Required work »
Scan the entries for lines with the word "Беларусі", then copy those lines.

Data for this task »
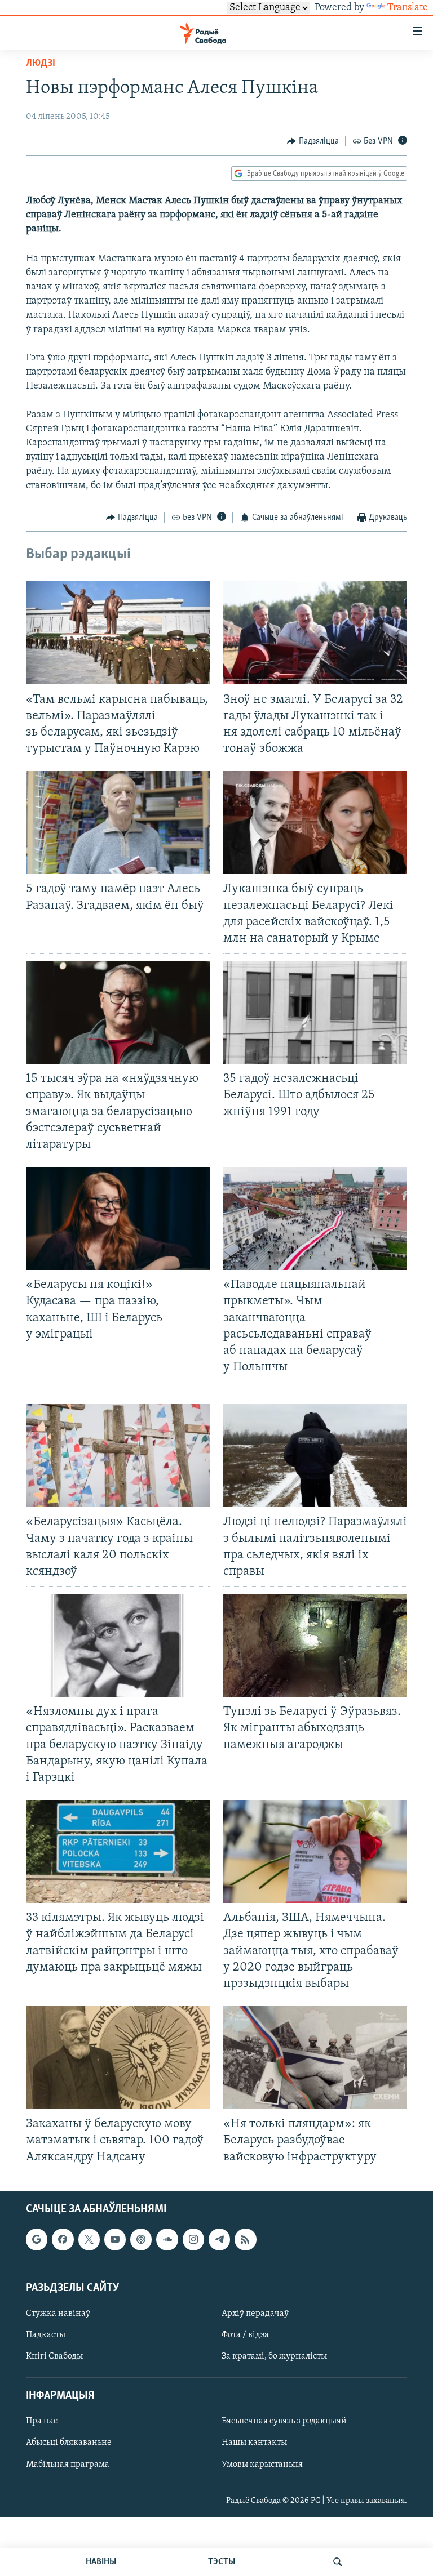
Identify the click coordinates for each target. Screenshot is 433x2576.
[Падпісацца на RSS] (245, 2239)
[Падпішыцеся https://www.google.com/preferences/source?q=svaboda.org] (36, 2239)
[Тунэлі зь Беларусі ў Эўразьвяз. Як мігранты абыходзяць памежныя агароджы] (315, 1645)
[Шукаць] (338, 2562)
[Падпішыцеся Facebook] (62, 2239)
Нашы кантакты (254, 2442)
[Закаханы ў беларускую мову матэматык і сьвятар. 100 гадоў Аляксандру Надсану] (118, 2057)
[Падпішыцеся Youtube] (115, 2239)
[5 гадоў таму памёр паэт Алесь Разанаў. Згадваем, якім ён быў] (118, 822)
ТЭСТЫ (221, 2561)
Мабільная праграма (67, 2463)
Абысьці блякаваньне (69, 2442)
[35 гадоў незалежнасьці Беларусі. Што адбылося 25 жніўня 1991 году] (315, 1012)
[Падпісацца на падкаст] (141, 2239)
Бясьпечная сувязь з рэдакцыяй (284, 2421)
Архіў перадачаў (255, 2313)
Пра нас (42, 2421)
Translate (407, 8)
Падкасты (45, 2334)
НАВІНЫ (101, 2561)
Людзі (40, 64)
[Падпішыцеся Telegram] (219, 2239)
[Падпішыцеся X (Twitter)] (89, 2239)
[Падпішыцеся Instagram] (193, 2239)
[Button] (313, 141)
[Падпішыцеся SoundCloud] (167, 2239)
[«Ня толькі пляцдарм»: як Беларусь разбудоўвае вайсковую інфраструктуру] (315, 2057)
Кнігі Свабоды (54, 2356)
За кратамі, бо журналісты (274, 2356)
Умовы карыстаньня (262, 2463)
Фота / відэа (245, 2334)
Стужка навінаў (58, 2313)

Result of this exercise »
[Тунэлі зь Беларусі ў Эўразьвяз. Як мігранты абыходзяць памежныя агароджы] (315, 1645)
[35 гадоў незалежнасьці Беларусі. Што адбылося 25 жніўня 1991 году] (315, 1012)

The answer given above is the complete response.